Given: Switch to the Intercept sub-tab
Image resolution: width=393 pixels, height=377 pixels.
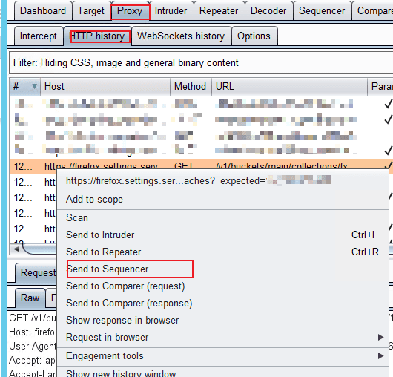Looking at the screenshot, I should click(x=39, y=36).
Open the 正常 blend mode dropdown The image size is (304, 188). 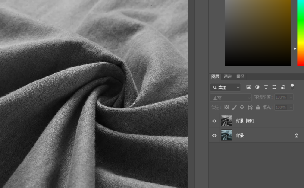230,98
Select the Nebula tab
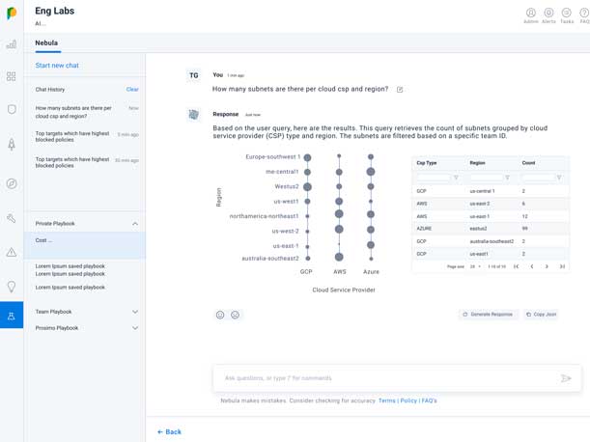Screen dimensions: 590x442 click(46, 43)
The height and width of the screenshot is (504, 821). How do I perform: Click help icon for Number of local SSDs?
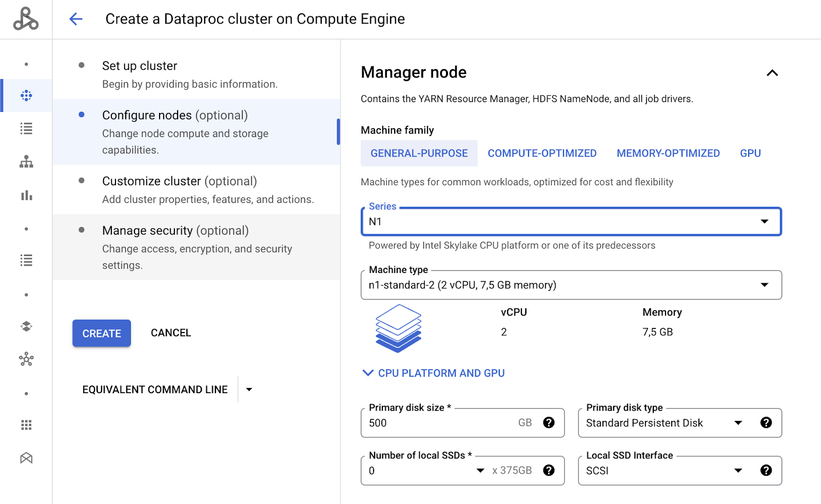click(x=549, y=470)
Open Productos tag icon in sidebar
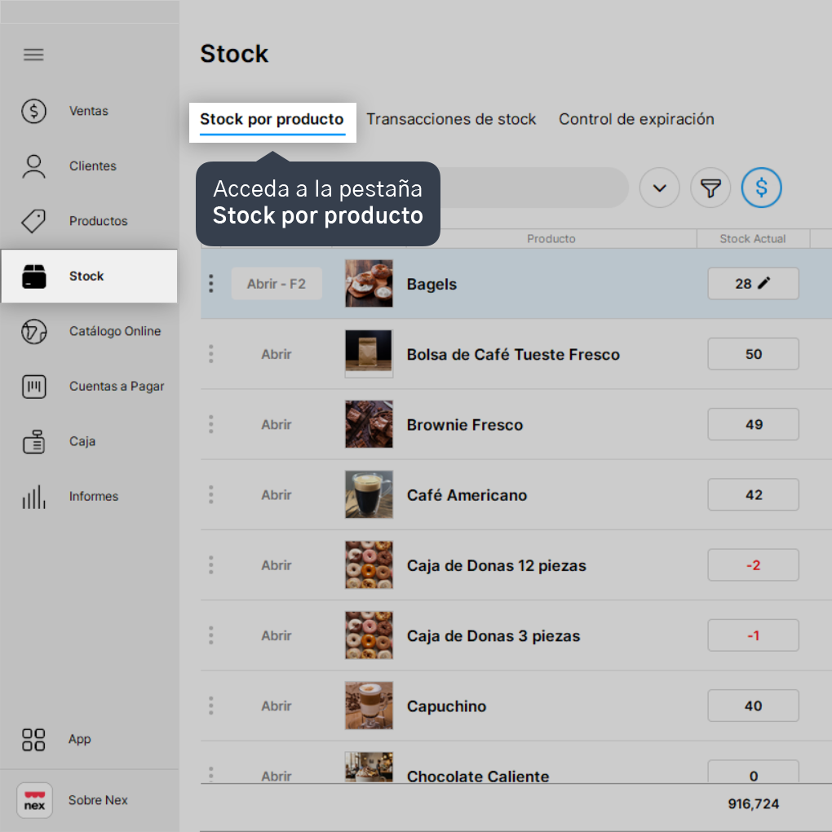This screenshot has height=832, width=832. click(33, 221)
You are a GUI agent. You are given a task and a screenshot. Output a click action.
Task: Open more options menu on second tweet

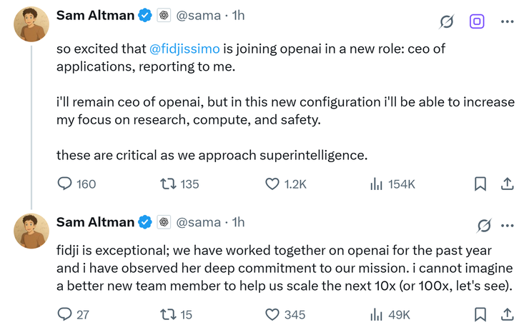click(508, 226)
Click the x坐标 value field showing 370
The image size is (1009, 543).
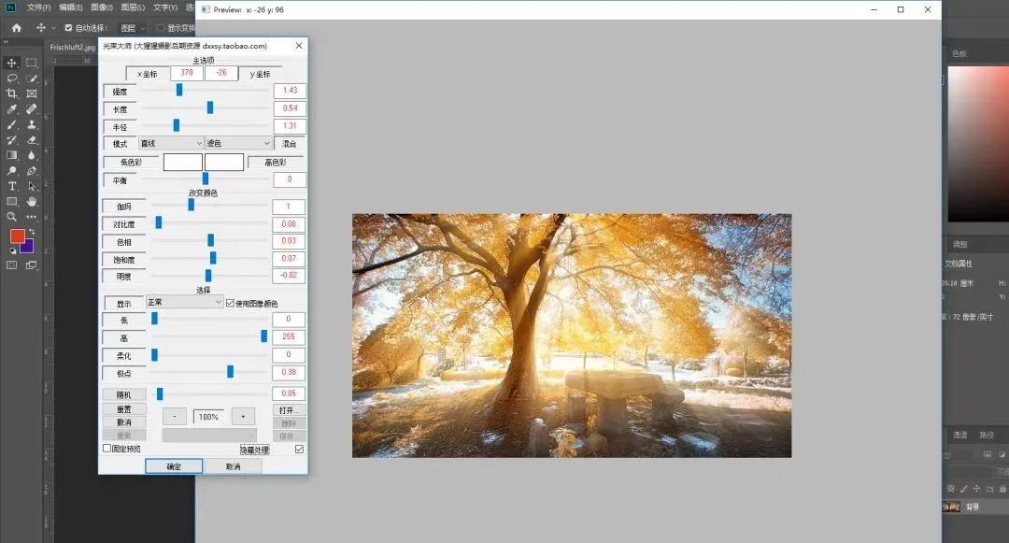(x=187, y=74)
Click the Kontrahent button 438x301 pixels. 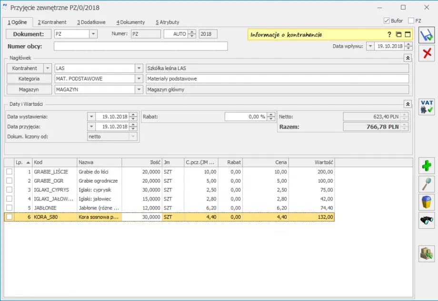point(24,68)
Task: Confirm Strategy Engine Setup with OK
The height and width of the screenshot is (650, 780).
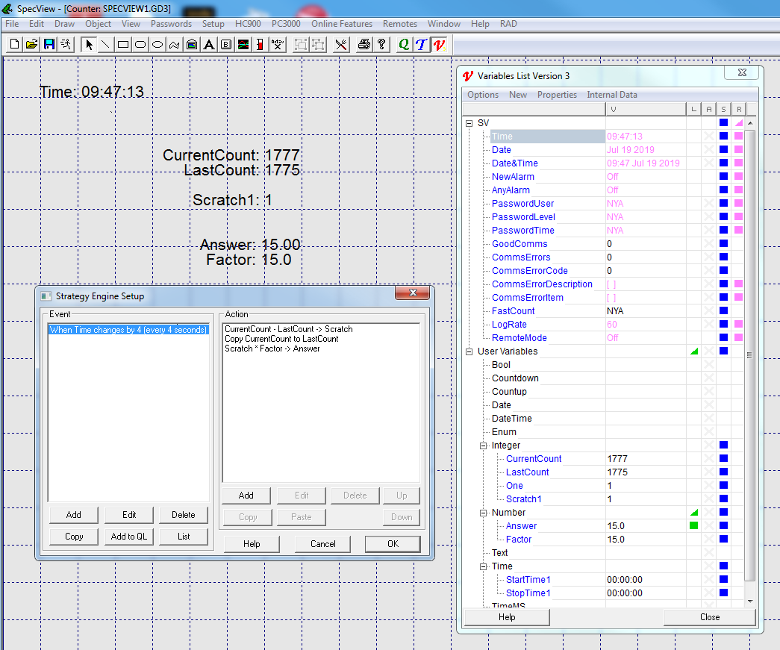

....................

### [Work order]
In your output, include only the lines from the line containing "Task: Confirm Strategy Engine Setup with OK" through the last line of the material above, exactly as they appear, and leave out the pictures.

### [Exercise answer]
Task: Confirm Strategy Engine Setup with OK
The height and width of the screenshot is (650, 780).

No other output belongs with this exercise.